今回は、人類の進化にルシファーがどのように関わっているのかについて考えます。

人類の進化とルシファー

大災厄を引き起こすのは、ルシファー、アーリマンだろうと思います。だとすると、人類の進化にルシファーやアーリマンがどのように関わってくるのかが問題になるでしょう。これまでの記事で、少しずつ触れてはいるのですが、もう少しまとまったものを書いてみようと思います。

ルシファーと人類との関わりについて

ルシファーは人類の始まりから、進化に深く関わっているとシュタイナーは言っています。以下、だいぶ詳しく、ぶっ飛んだ話になりますが、記していきたいと思います。とは言っても、シュタイナー辞典からの抜書きです。今回、引用の形を取らないことをお赦しください。

初期段階における関わり

ルシファーが高次の存在に反逆したことによって、人間は外的な啓示から独立した内面の営みの可能性を得たことは既に述べました。ルシファーは、人間に自立と誤謬の可能性を与え、人間を内面からつかんで、自由と悪の可能性を与えました。ルシファーはエクスシアイの法則的な働きを破り、人間を血縁から引き出します。また、ルシファーが天から落ちる時、王冠の宝石が落ち、それが聖杯となってキリストの血を受けました。また、古代にルシファーから人類に与えられた叡智は菩薩たちを通して示されるそうです。ルシファーは衝動と情熱の場である温血の中に係留し、人間のアストラル体の中に感覚的情熱・自尊心・利己心を発生させました。また、人間に美・善・高貴・賢明への熱狂を可能にさせました。ルシファーは低次の個我を人間に与え、高次の個我への努力を可能にしました。人間が最高のものに向かって努力していると思うとき、ルシファーが様々に関わっているそうです。ルシファーは、愛を光(叡智)で貫き、個我の力を形成しました。ルシファーの星は、正しい精神的認識の可能性を人間に与えました。

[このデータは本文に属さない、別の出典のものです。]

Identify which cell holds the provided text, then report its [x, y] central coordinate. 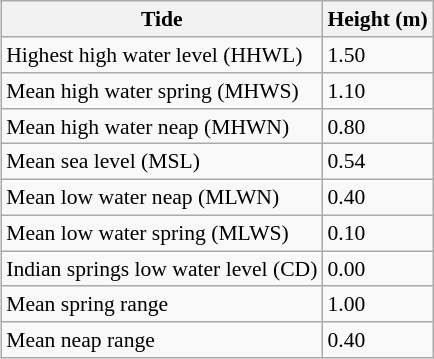
Mean high water neap (MHWN) [162, 126]
0.54 [377, 162]
Indian springs low water level (CD) [162, 269]
Mean neap range [162, 340]
Mean sea level (MSL) [162, 162]
0.00 [377, 269]
Highest high water level (HHWL) [162, 55]
1.10 [377, 91]
Mean low water spring (MLWS) [162, 233]
0.10 [377, 233]
0.80 [377, 126]
1.00 [377, 304]
1.50 [377, 55]
Mean spring range [162, 304]
Mean high water spring (MHWS) [162, 91]
Height (m) [377, 19]
Tide [162, 19]
Mean low water neap (MLWN) [162, 197]
Detect which cell encompasses the target text, then output its (X, Y) center coordinate. 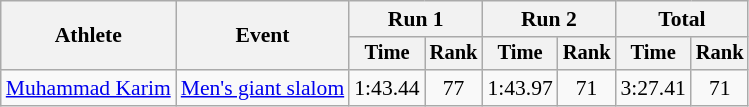
Men's giant slalom (263, 88)
Muhammad Karim (88, 88)
77 (454, 88)
Total (682, 19)
1:43.97 (520, 88)
Event (263, 36)
Run 2 (548, 19)
1:43.44 (386, 88)
Athlete (88, 36)
Run 1 (416, 19)
3:27.41 (652, 88)
Locate the cell with the specified text and output its [x, y] center coordinate. 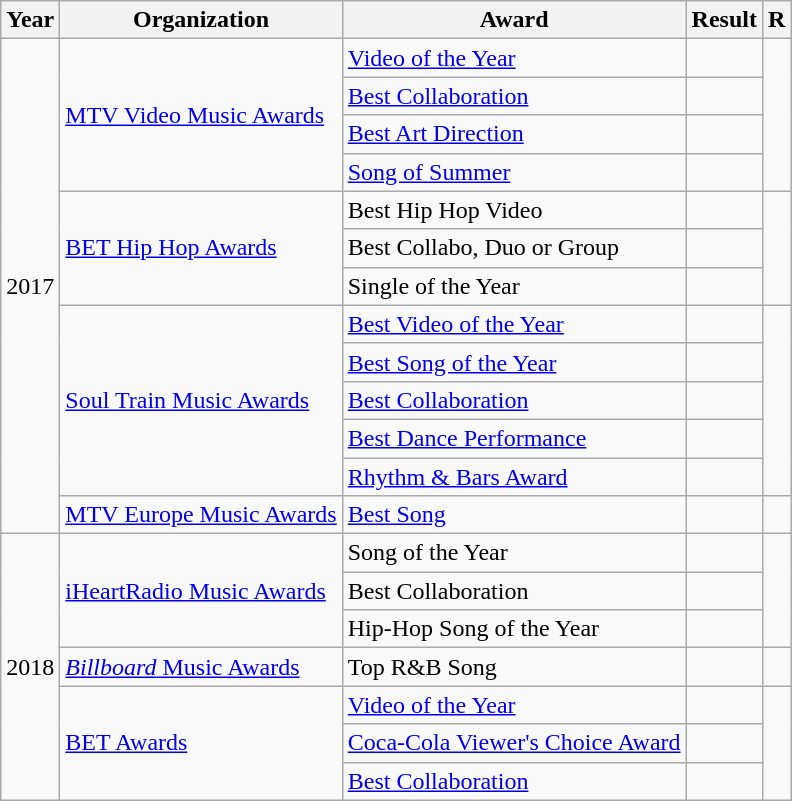
Best Hip Hop Video [514, 210]
BET Hip Hop Awards [201, 248]
Single of the Year [514, 286]
MTV Europe Music Awards [201, 515]
Best Song of the Year [514, 362]
Best Dance Performance [514, 438]
BET Awards [201, 743]
Billboard Music Awards [201, 667]
2018 [30, 667]
Coca-Cola Viewer's Choice Award [514, 743]
Best Art Direction [514, 134]
Rhythm & Bars Award [514, 477]
Best Collabo, Duo or Group [514, 248]
MTV Video Music Awards [201, 115]
Award [514, 20]
Soul Train Music Awards [201, 400]
Best Video of the Year [514, 324]
iHeartRadio Music Awards [201, 591]
R [776, 20]
Organization [201, 20]
Song of Summer [514, 172]
Hip-Hop Song of the Year [514, 629]
Best Song [514, 515]
Year [30, 20]
2017 [30, 286]
Top R&B Song [514, 667]
Result [724, 20]
Song of the Year [514, 553]
Identify which cell holds the provided text, then report its [x, y] central coordinate. 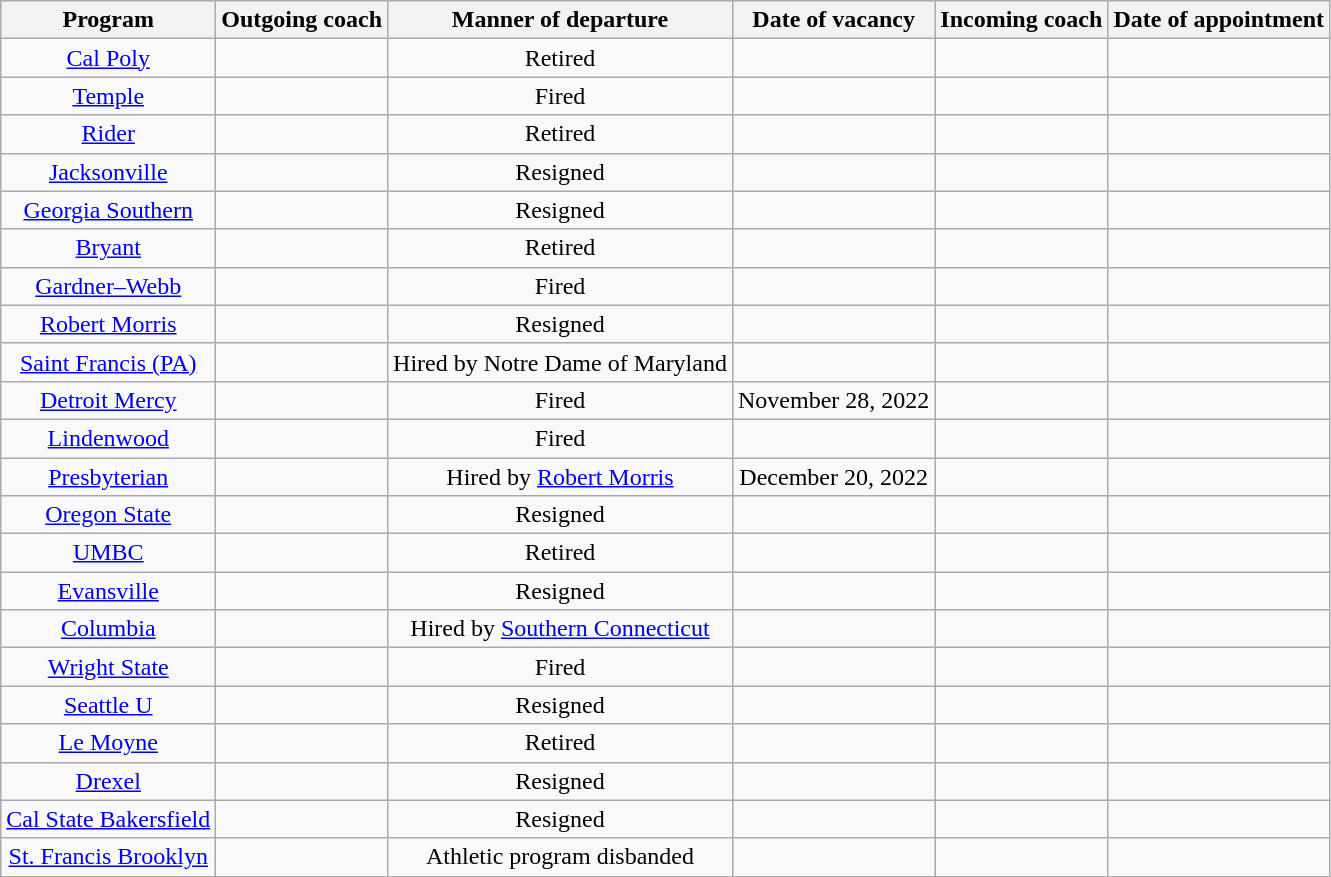
Saint Francis (PA) [108, 362]
Bryant [108, 248]
November 28, 2022 [833, 400]
Hired by Notre Dame of Maryland [560, 362]
Hired by Robert Morris [560, 477]
Evansville [108, 591]
Manner of departure [560, 20]
Jacksonville [108, 172]
Columbia [108, 629]
Temple [108, 96]
Le Moyne [108, 743]
Seattle U [108, 705]
UMBC [108, 553]
Drexel [108, 781]
Date of vacancy [833, 20]
Rider [108, 134]
Oregon State [108, 515]
St. Francis Brooklyn [108, 857]
Program [108, 20]
Cal State Bakersfield [108, 819]
Hired by Southern Connecticut [560, 629]
Cal Poly [108, 58]
Incoming coach [1022, 20]
Lindenwood [108, 438]
Athletic program disbanded [560, 857]
Robert Morris [108, 324]
Presbyterian [108, 477]
December 20, 2022 [833, 477]
Outgoing coach [302, 20]
Gardner–Webb [108, 286]
Date of appointment [1219, 20]
Detroit Mercy [108, 400]
Georgia Southern [108, 210]
Wright State [108, 667]
Provide the (x, y) coordinate of the cell's center where the given text is located.  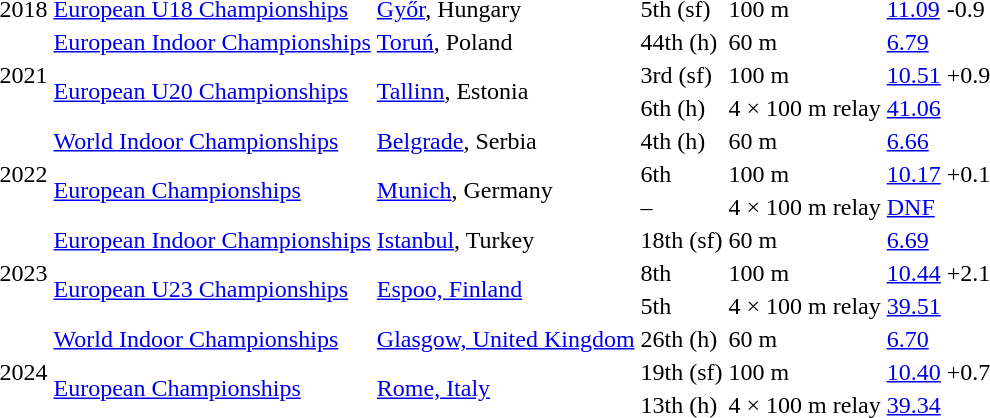
8th (682, 273)
10.44 (914, 273)
5th (682, 306)
19th (sf) (682, 372)
European Championships (212, 190)
Istanbul, Turkey (506, 240)
Espoo, Finland (506, 290)
Glasgow, United Kingdom (506, 339)
26th (h) (682, 339)
18th (sf) (682, 240)
6.79 (914, 42)
– (682, 207)
European U23 Championships (212, 290)
Belgrade, Serbia (506, 141)
6th (h) (682, 108)
Toruń, Poland (506, 42)
6.66 (914, 141)
Tallinn, Estonia (506, 92)
41.06 (914, 108)
DNF (914, 207)
44th (h) (682, 42)
3rd (sf) (682, 75)
6.69 (914, 240)
10.40 (914, 372)
39.51 (914, 306)
6.70 (914, 339)
10.17 (914, 174)
Munich, Germany (506, 190)
European U20 Championships (212, 92)
10.51 (914, 75)
6th (682, 174)
4th (h) (682, 141)
Search for the cell housing the specified text and yield its [X, Y] center coordinate. 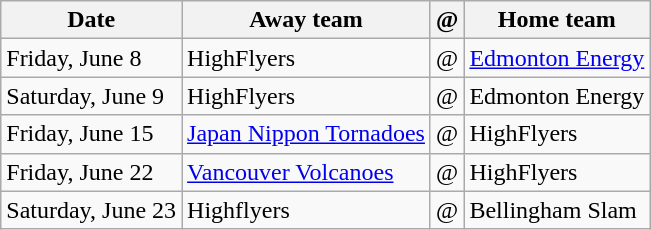
Vancouver Volcanoes [306, 172]
Saturday, June 23 [92, 210]
Away team [306, 20]
Date [92, 20]
Saturday, June 9 [92, 96]
Friday, June 8 [92, 58]
Highflyers [306, 210]
Bellingham Slam [557, 210]
Friday, June 15 [92, 134]
Home team [557, 20]
Friday, June 22 [92, 172]
Japan Nippon Tornadoes [306, 134]
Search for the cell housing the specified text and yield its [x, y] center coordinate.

月の分離前の危機的時代に、ルシファーは人間を地球から導き出し、そのために人間はのちに正しく進化できたそうです。太陽が地球から分離した後、太陽の速いテンポについていけず、地球のテンポは遅すぎる者たちのために、水星と金星が作られたそうです。ルシファーは金星を故郷とし、地上では密儀の導師だったそうです。また、アトランティス時代、進化から逸脱したエクスシアイは水星と金星を故郷として、人間のアストラル体に働きかけました。そしてアストラル体を通して、人間のエーテル体は誤謬の可能性、物質的身体は病気の可能性を得ました。この働きかけによって人類は、言語、思考的記憶、芸術、学問、善悪の可能性、自由を得ました。

個人的な考察

このように見てくると、人類の進化の重要なポイントにルシファーが関わっていることがわかります。ルシファー、そしてルシファー的なものは、人間との関わり方次第で、神的にもなり、悪魔的にもなる、とシュタイナーは考えています。

そうすると、大災厄は、それが進化のきっかけとなるだけで、人間がルシファー的なものをどう受け止めるかなのでしょうか。ルシファーは人間にとって、毒にも薬にもなるということでしょうか。

現在、人間のひとりひとりの「個我」にルシファーは働きかけるそうです。ルシファーの働きかけによって、進化する人と、悪の道を進む人と別れてくるということなのでしょうか。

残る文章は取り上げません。